Intent-based networking (IBN) provides services, combinations of performance features, and infrastructure functions in a hierarchically structured model. This is based on the “intent,” i.e., the intention or goal that lies behind the planning.
This model makes it possible to abstract an application, a function or performance feature, an entire network, or a unique resource to the target. This goal can be achieved regardless of manufacturer and technology. Rigid structures that often miss the business goal and the tight corset of decades of manufacturer ties are a thing of the past.
A service-oriented commissioning system models services on a multi-layer abstraction scale, from mapping the business processes in the highest layer to the underlying infrastructure as the lowest layer. Each individual layer is a local target model that corresponds to an implicit request.
An example would be: “Ensure optimal VoIP voice quality in the entire office environment.” This goal can be achieved in various ways; depending on the manufacturer, there should be different possibilities. For this reason, intent-based networking uses reference designs. These specify a particular way of how the goal is to be achieved and which guidelines must be observed.
Each model element describes the expectations in the form of properties or SLAs at each layer of the abstraction scale. The current status and the current conditions, which are determined by probes, are also recorded. Each layer forms an autonomously managed system that is responsible for SLA compliance. If a model layer cannot meet expectations, an anomaly policy applies.
A model element can map a network or data center component, a cloud application, or a network function – combined as required on each layer. The model element is forward-looking, but of course, applicable to current network services.
A start-up system uses a combination of probes and in-memory databases to record the resource status.
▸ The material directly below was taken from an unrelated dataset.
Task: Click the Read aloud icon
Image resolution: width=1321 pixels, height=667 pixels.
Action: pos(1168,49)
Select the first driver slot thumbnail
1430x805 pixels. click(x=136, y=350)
Continuous data acquisition ensures that the data is always up to date. The resource state is then viewed in context through goal-oriented model elements of each service.
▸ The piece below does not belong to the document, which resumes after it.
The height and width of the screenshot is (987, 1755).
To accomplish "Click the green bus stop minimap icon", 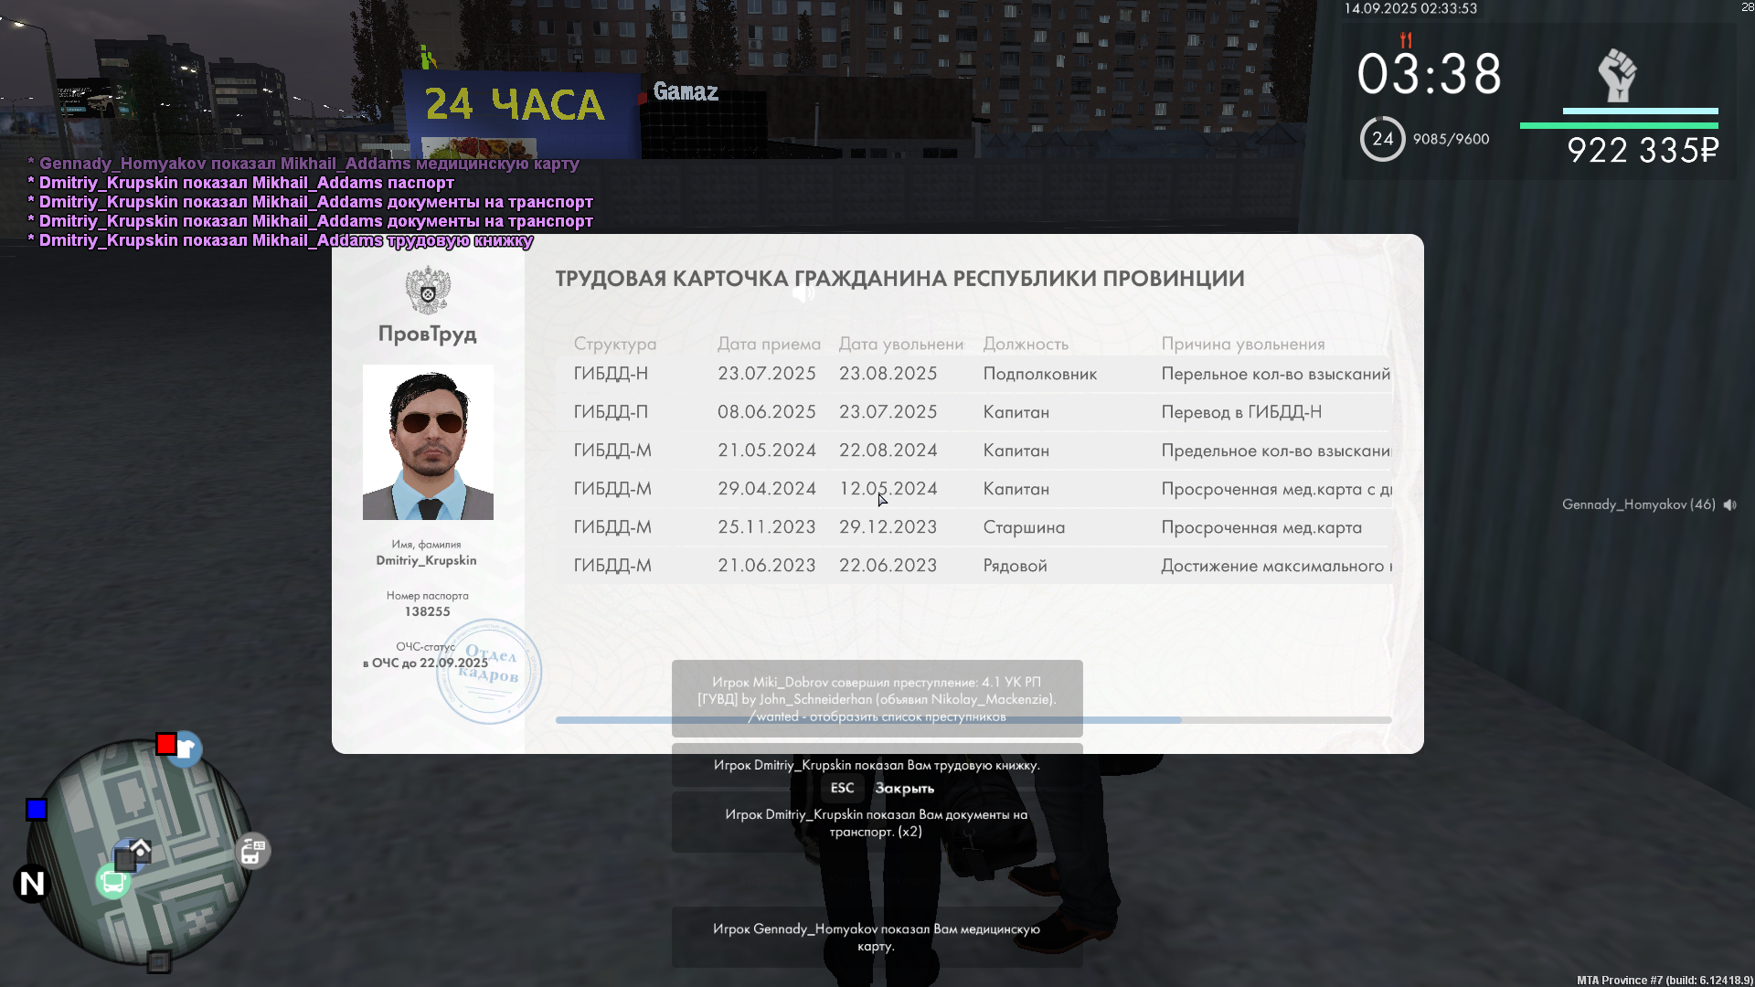I will [113, 882].
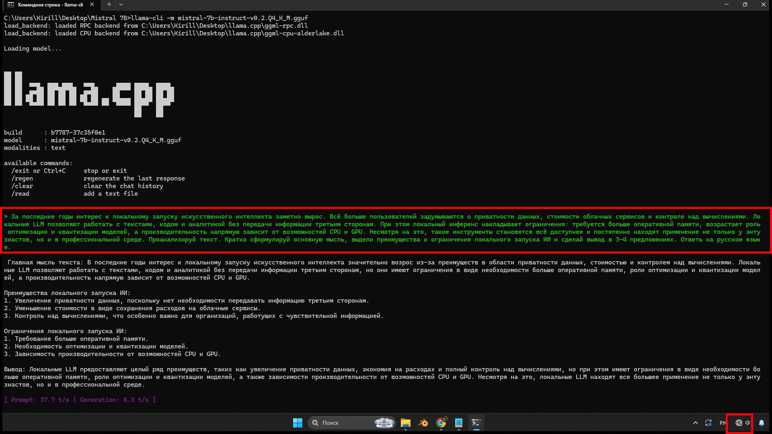Open the notifications bell
772x434 pixels.
pos(762,423)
The autonomous character of intent-based networking goes back to the local intent concept. Each target model and each layer of the abstraction scale form an independent unit. This contains individual information on the context, status, goals, solutions, and failure strategies.
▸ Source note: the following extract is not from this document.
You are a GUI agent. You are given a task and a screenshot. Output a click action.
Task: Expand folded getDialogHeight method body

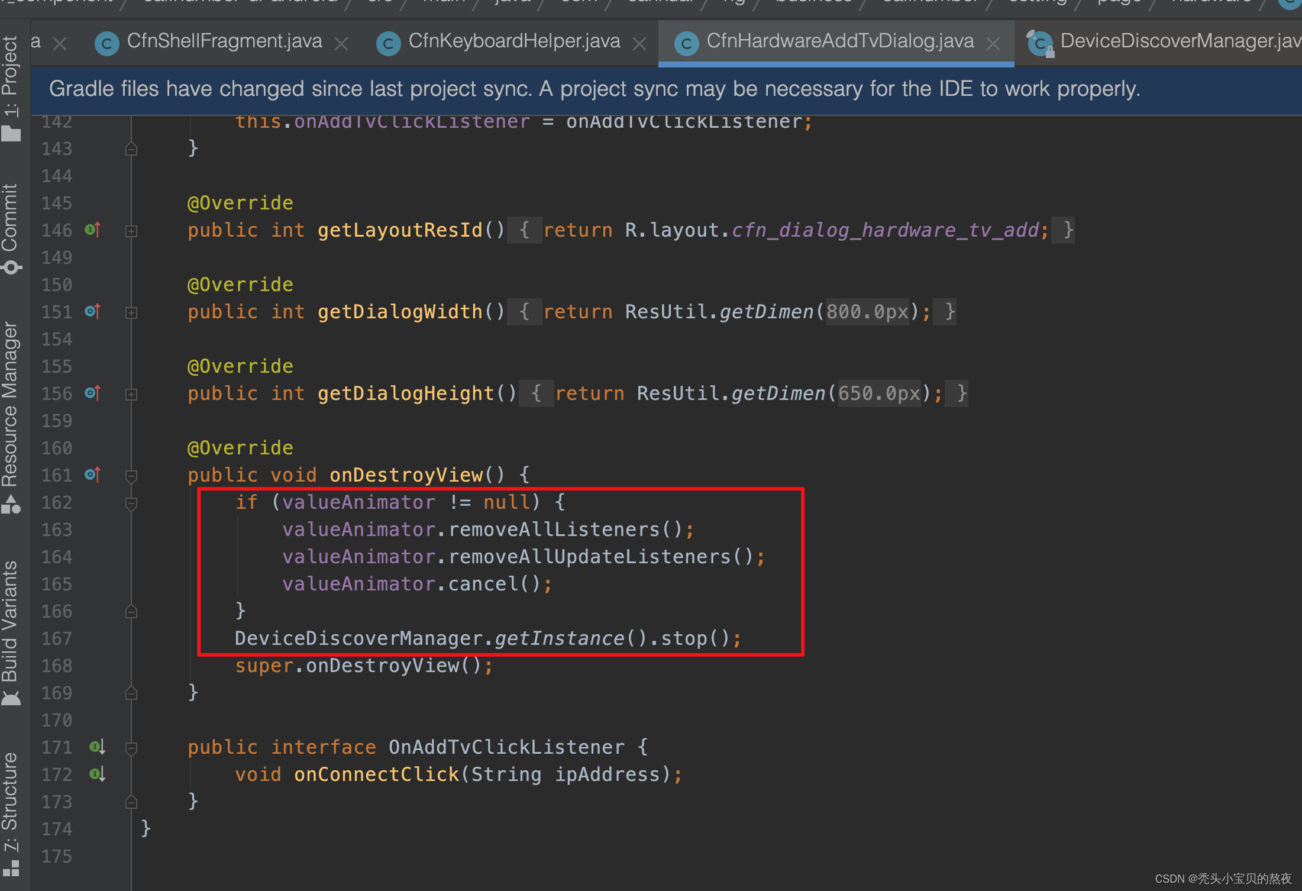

The guidelines determine what a model element can refer to correct a problem and when an anomaly occurs. If this is the case, the goal or SLA of the next higher element is not met, and predefined error-specific remedial measures must be initiated. Each intent model element is comparable to a microservice, a combination of independent processes that communicate with each other.
Instead of a fixed management process that monitors every hardware component, several nested intent-modeled domains are used to meet their own performance goals. The management of the overall goals is based on goal models and is applicable to services on a large scale.
This enables fully autonomous network behavior, with the option of inserting manual processes if this appears necessary. However, intent-based networking is designed to implement operating processes that are as fully automated as possible on all layers. This approach is in the sense of complete automation of the service life cycle in order to achieve the desired efficiency and agility of the network.
Network infrastructure is a huge investment and can turn into a massive cost trap. The digital transformation that is required in many places today often requires an actual conversion of the infrastructure to virtualization or a software-defined network. Intent-based networking is an approach to bring about the transformation faster.
As a modern form of network administration, intent-based networking is designed to automate administrative tasks in the network. IBN stands for a departure from traditional approaches to networking. The new method combines a network system-oriented management with a virtualized and programmable physical infrastructure and is API-based. It can know the network health by collecting the data from the network to monitor the network efficiency continuously.